Entries supplied >>

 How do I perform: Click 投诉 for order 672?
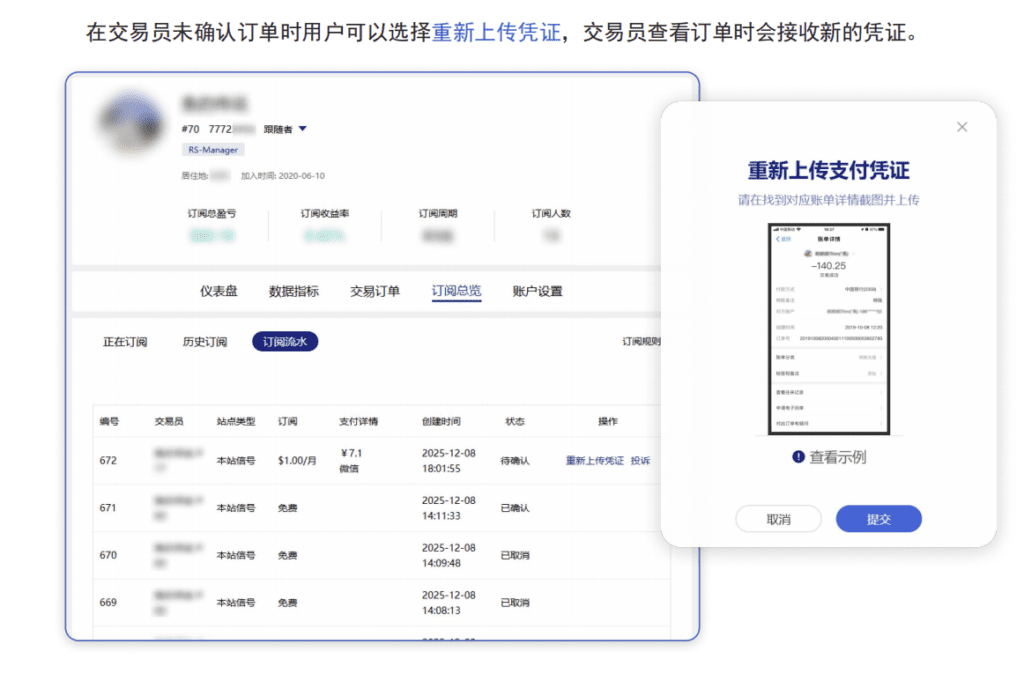click(x=641, y=461)
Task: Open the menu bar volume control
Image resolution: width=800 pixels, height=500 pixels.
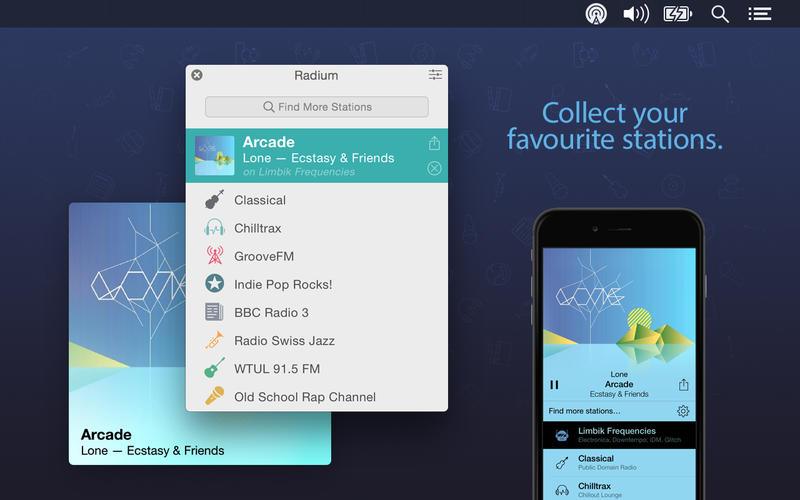Action: pos(636,14)
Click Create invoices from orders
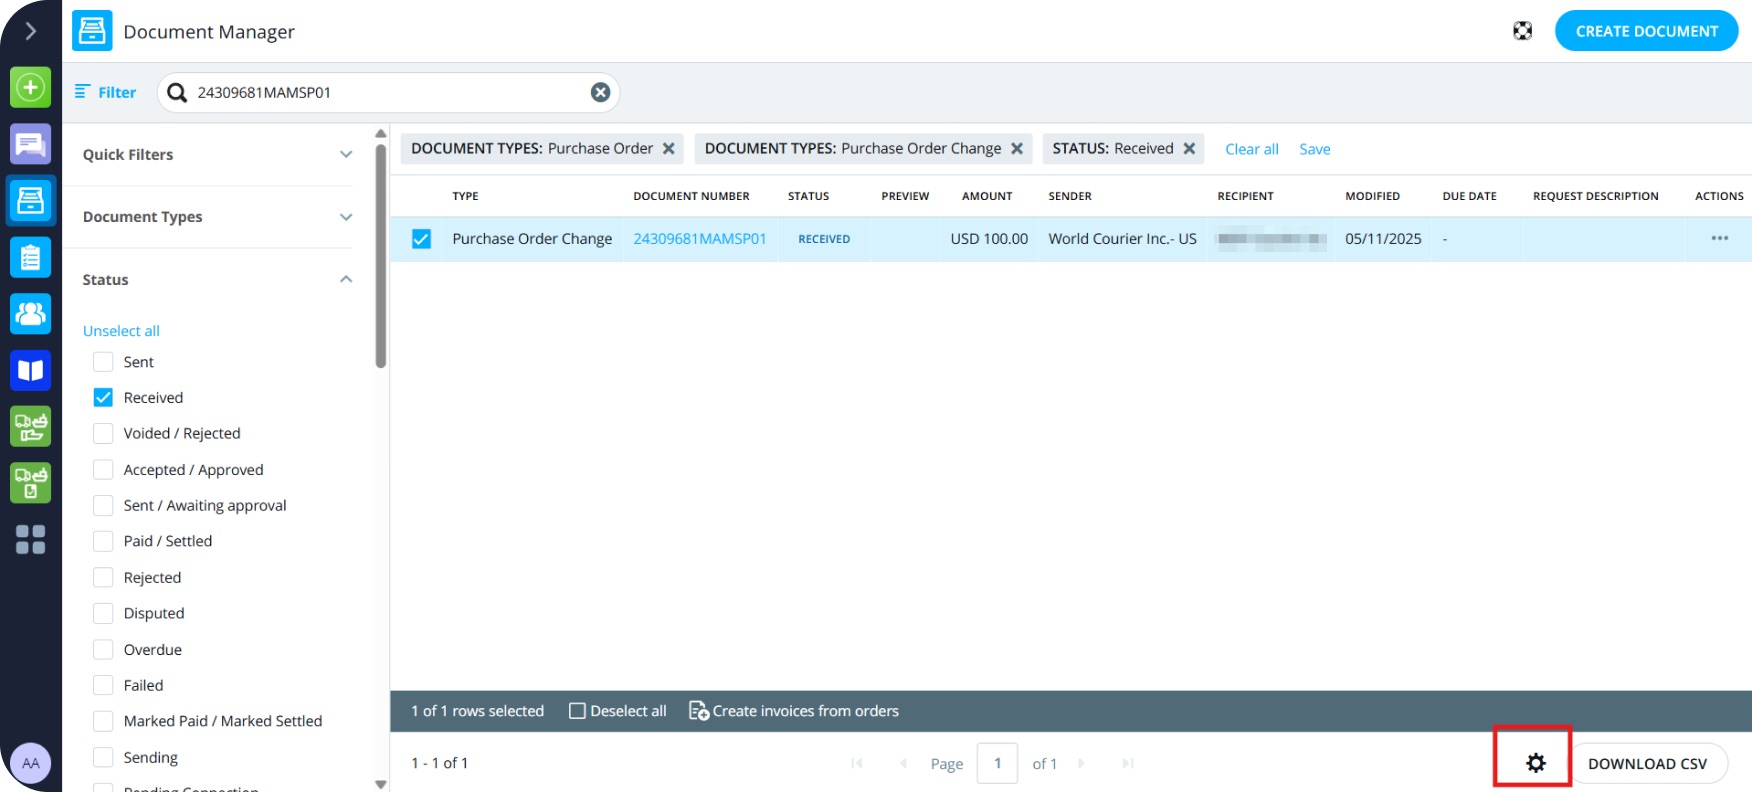This screenshot has width=1752, height=792. pos(794,711)

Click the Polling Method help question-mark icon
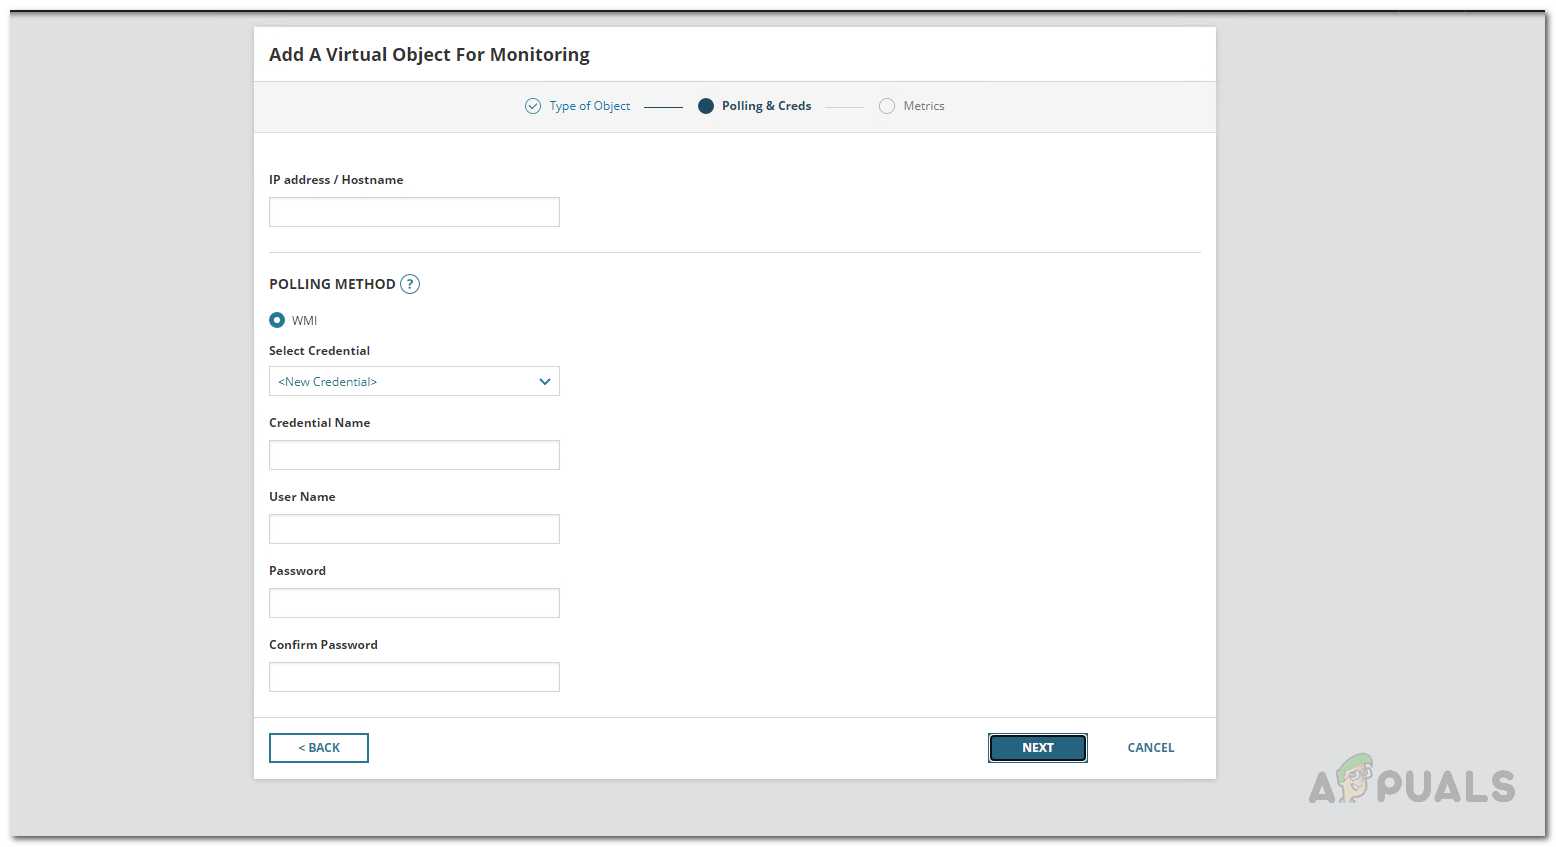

Required work >> Starting with the line that holds "Click Create invoices from orders", transcribe exactly each line through the last one of the material above, and nothing else. Do not include pictures.

Final answer >>
Click Create invoices from orders
This screenshot has width=1752, height=792. pos(794,711)

Click the Polling Method help question-mark icon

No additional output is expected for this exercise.